**What to work on**
Copy exactly, and copy only, the lines from the one bearing "Task: Click the 一键刷机 lightning icon" through the final line of the records.

**Data shown**
----

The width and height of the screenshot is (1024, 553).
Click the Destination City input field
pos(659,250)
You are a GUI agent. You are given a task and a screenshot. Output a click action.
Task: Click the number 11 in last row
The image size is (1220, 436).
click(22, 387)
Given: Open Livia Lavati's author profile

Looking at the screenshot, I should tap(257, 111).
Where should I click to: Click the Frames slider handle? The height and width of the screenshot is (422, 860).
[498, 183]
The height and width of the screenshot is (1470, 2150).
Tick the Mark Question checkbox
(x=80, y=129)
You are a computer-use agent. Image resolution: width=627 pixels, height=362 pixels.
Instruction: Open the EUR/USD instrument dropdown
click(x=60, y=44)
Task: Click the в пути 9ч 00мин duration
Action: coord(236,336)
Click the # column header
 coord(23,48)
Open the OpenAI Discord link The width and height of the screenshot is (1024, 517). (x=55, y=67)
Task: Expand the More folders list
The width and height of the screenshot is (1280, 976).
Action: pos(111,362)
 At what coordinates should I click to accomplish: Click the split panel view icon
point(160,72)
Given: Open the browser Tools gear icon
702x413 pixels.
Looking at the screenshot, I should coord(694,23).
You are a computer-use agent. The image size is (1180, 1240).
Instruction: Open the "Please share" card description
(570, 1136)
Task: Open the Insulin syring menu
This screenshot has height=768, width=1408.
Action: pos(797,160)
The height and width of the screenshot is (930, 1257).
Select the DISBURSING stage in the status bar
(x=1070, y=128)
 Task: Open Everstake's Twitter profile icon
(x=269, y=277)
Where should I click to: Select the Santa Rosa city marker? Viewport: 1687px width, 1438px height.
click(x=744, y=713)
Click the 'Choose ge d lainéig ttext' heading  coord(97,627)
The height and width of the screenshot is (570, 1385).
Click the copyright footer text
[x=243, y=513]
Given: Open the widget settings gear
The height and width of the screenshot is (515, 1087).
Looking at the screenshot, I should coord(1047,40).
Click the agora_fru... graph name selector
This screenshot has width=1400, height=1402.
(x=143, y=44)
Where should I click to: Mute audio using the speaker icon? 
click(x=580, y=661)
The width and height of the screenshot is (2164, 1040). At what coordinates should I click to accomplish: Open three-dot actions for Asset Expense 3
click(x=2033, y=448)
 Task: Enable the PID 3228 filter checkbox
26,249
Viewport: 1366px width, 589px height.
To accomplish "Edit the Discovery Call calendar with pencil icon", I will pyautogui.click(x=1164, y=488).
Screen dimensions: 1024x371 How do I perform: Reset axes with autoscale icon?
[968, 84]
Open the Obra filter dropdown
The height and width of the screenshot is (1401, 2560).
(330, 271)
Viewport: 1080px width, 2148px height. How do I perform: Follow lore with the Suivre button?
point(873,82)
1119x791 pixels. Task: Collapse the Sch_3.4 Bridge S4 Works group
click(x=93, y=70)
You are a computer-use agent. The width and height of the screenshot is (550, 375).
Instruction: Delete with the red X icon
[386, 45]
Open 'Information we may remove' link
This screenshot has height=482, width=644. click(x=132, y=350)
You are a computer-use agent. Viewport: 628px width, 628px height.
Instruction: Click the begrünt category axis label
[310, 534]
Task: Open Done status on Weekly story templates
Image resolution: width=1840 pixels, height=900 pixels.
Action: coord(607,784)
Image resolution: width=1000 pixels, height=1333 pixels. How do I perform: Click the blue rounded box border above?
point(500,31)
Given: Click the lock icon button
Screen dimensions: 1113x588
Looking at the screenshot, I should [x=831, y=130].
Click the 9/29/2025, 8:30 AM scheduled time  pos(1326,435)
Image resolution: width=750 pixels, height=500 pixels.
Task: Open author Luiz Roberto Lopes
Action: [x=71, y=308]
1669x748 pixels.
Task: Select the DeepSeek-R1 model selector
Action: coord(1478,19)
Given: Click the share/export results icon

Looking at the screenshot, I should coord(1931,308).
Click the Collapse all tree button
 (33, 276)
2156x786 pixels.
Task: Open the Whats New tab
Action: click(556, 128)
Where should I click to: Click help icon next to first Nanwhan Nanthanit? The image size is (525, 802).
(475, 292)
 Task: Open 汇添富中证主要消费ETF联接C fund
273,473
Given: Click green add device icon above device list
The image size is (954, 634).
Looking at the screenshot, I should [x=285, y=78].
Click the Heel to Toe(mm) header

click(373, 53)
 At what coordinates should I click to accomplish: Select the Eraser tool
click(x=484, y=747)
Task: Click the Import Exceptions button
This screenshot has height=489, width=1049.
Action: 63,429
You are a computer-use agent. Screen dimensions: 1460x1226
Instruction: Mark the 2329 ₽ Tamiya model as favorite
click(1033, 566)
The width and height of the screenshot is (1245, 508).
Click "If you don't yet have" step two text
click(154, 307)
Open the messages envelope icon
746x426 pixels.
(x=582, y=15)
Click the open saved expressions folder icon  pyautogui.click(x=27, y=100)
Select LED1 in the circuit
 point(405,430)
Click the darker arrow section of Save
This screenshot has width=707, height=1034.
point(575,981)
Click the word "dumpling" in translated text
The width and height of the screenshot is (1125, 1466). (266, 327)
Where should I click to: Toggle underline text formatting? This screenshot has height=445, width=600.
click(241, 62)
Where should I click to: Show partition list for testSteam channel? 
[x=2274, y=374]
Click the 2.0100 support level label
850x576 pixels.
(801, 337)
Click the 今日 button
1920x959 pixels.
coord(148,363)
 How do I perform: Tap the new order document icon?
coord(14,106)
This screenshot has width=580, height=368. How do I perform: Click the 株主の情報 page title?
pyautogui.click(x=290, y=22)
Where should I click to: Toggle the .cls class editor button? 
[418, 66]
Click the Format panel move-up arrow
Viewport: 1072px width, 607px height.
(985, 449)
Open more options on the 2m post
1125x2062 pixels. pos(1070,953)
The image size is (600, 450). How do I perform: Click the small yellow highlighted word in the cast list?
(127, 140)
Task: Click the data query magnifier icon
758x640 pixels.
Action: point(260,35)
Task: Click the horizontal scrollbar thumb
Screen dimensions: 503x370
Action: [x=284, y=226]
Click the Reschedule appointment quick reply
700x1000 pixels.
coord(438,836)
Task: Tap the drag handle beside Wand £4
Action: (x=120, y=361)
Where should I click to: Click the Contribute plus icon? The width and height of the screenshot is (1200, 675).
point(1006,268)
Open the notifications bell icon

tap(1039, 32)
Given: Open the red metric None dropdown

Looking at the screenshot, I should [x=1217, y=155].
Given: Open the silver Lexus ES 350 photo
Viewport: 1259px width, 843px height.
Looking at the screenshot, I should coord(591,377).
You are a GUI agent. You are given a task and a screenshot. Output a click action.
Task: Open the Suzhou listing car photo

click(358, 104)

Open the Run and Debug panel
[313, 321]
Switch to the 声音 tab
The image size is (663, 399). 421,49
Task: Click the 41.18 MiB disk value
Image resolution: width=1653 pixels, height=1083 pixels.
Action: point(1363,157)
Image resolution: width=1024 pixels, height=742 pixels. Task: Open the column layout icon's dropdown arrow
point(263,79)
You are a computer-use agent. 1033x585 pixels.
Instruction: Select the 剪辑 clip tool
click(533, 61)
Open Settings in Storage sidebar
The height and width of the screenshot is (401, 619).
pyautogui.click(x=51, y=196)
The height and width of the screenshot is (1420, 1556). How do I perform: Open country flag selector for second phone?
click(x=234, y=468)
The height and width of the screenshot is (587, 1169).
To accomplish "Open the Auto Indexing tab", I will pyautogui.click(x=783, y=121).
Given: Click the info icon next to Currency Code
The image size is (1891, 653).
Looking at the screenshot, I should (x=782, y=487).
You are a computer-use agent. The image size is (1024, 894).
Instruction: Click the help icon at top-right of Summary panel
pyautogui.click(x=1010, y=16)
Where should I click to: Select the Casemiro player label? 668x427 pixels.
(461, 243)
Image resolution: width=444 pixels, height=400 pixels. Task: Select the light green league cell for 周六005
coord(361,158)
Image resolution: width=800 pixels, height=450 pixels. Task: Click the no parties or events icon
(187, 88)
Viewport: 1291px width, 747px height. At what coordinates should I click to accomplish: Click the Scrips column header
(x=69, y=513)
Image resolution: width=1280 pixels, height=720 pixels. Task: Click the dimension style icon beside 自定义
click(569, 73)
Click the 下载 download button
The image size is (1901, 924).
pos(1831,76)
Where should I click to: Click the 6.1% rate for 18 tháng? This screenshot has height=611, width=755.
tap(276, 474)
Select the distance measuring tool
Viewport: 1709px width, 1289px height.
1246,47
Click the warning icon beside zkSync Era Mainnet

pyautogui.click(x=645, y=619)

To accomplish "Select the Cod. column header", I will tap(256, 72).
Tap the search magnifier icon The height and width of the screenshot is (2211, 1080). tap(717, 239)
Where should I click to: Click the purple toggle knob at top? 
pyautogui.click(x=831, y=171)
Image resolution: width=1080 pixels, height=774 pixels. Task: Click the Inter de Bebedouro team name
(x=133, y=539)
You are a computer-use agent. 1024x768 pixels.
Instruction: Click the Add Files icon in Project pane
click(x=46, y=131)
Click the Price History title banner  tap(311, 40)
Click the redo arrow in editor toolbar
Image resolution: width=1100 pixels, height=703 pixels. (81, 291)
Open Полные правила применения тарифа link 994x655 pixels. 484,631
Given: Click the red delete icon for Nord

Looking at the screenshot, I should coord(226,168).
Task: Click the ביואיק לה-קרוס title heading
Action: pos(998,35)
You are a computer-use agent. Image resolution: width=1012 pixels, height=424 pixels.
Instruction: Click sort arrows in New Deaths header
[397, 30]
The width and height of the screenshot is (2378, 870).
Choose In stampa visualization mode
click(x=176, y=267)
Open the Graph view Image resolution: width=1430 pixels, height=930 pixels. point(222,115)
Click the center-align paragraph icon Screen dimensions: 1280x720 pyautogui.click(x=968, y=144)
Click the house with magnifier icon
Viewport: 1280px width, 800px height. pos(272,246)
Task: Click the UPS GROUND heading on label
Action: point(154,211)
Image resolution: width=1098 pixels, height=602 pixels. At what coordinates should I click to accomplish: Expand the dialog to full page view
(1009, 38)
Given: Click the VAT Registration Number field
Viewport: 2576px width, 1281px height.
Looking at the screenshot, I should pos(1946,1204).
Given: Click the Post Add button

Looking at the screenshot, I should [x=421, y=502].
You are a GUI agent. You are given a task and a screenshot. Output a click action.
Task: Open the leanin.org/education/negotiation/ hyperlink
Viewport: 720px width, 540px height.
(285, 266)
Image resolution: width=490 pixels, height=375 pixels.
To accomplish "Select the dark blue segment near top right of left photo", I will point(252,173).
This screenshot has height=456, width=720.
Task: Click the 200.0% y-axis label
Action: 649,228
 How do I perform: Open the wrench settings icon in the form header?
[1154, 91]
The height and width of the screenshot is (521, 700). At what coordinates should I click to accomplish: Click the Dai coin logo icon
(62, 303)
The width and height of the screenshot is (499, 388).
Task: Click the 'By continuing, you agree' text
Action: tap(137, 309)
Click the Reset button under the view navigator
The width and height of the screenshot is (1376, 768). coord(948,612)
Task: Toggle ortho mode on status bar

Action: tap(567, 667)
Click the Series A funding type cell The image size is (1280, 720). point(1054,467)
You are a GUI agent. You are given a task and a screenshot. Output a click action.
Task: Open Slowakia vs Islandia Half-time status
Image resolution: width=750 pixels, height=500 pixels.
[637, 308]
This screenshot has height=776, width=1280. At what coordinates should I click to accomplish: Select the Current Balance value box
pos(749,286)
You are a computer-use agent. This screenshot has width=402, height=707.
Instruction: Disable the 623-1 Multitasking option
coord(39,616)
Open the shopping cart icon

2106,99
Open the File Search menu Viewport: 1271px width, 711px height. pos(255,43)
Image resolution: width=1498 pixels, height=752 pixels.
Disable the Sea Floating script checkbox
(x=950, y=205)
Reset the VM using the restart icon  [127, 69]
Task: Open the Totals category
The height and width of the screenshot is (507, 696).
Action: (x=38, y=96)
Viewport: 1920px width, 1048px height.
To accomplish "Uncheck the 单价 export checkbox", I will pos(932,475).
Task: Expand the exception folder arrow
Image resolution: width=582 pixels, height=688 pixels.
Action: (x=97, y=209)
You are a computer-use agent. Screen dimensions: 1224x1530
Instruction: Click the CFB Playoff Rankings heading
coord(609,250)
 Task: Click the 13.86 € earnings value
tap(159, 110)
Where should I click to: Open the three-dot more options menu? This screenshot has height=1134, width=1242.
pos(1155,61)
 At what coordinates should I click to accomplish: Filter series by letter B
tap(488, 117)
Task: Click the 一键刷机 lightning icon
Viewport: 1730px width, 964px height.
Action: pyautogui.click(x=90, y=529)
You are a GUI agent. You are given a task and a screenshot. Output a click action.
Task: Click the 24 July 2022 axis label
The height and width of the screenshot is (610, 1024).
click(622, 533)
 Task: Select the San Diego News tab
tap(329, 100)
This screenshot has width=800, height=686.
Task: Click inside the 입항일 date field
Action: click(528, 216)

----

**Task solution**
Task: Click the 一键刷机 lightning icon
Viewport: 1730px width, 964px height.
Action: pyautogui.click(x=90, y=529)
You are a GUI agent. You are given a task and a screenshot. Output a click action.
Task: Click the 24 July 2022 axis label
The height and width of the screenshot is (610, 1024).
click(622, 533)
 Task: Select the San Diego News tab
tap(329, 100)
This screenshot has width=800, height=686.
Task: Click inside the 입항일 date field
Action: click(528, 216)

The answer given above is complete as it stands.